Eugenia Ginzburg's Journey Into the Whirlwind details her sudden fall from a comfortable life as a Communist Party member in the USSR in the 1930s, including her arrest and deportation to Siberia. It's incredibly fascinating to read about her life in the gulag, how she developed survival skills, and how it all turns out.

Important note (and sort of a spoiler): the book was written and published in the 60s, and she was still living in the USSR. The Party had evolved, of course, but you still have to read her treatment of Communism as a system with a serious grain of salt. I read this as part of a Russian history class, and my professor pointed this out but also said that her depiction of daily life, the justice system, etc. was very accurate.
posted by charmcityblues at 11:08 AM on October 11, 2010


Vicki Forman's This Lovely Life is about picking up the pieces and recreating a life for her family after her twins Ellie and Evan were born super-prematurely (Ellie died at 4 days; Even, who struggled with serious disabilities, died just shy of his 8th birthday). Vicki is my brother-in-law's sister. I have a little more to say about the book and their experience here.
posted by scody at 11:13 AM on October 11, 2010


One of Douglas Hofstadter's books, Le Ton Beau de Marot, includes the story of his wife's sudden death of a brain tumour. It's pretty harrowing.
posted by Logophiliac at 11:19 AM on October 11, 2010


The Diary of Anne Frank.
posted by mynameisluka at 11:25 AM on October 11, 2010


I thought Stolen Lives was pretty good, though not necessarily a "normal" life by any means...

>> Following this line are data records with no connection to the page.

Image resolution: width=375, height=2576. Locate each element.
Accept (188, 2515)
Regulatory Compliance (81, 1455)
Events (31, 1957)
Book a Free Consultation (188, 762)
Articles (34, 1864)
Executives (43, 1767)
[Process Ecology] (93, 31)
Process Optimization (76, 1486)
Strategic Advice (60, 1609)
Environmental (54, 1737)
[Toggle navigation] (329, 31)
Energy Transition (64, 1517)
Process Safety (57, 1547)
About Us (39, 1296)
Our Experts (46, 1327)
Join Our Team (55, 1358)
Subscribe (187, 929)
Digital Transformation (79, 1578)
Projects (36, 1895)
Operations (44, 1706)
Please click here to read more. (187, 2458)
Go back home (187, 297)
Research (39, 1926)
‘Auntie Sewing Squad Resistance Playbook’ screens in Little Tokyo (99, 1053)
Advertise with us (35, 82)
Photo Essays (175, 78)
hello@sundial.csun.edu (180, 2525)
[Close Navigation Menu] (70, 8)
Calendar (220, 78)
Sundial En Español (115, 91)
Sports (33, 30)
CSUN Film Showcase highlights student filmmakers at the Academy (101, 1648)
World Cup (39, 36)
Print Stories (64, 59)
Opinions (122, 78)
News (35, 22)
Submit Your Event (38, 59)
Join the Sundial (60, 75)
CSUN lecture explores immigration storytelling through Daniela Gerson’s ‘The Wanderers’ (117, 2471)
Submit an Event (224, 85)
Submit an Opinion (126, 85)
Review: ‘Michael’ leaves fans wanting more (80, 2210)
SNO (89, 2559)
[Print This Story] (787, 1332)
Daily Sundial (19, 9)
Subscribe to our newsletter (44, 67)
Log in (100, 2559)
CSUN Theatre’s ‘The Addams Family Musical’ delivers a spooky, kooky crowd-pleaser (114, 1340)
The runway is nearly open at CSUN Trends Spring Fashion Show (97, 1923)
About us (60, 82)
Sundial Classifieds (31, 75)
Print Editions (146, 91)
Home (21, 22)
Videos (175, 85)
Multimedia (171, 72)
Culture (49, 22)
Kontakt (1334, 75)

...Not books, but you might enjoy the Guardian's Experience series, I particularly liked the Sole Survivors one.
posted by clanger at 6:36 PM on October 11, 2010


Lucky is a memoir detailing author Alice Sebold's experience of rape and its aftermath. (Earlier, a girl had been murdered in the same tunnel Sebold was raped in, and the police said Sebold should think of herself as "lucky" because she survived her attack. Hence the title.)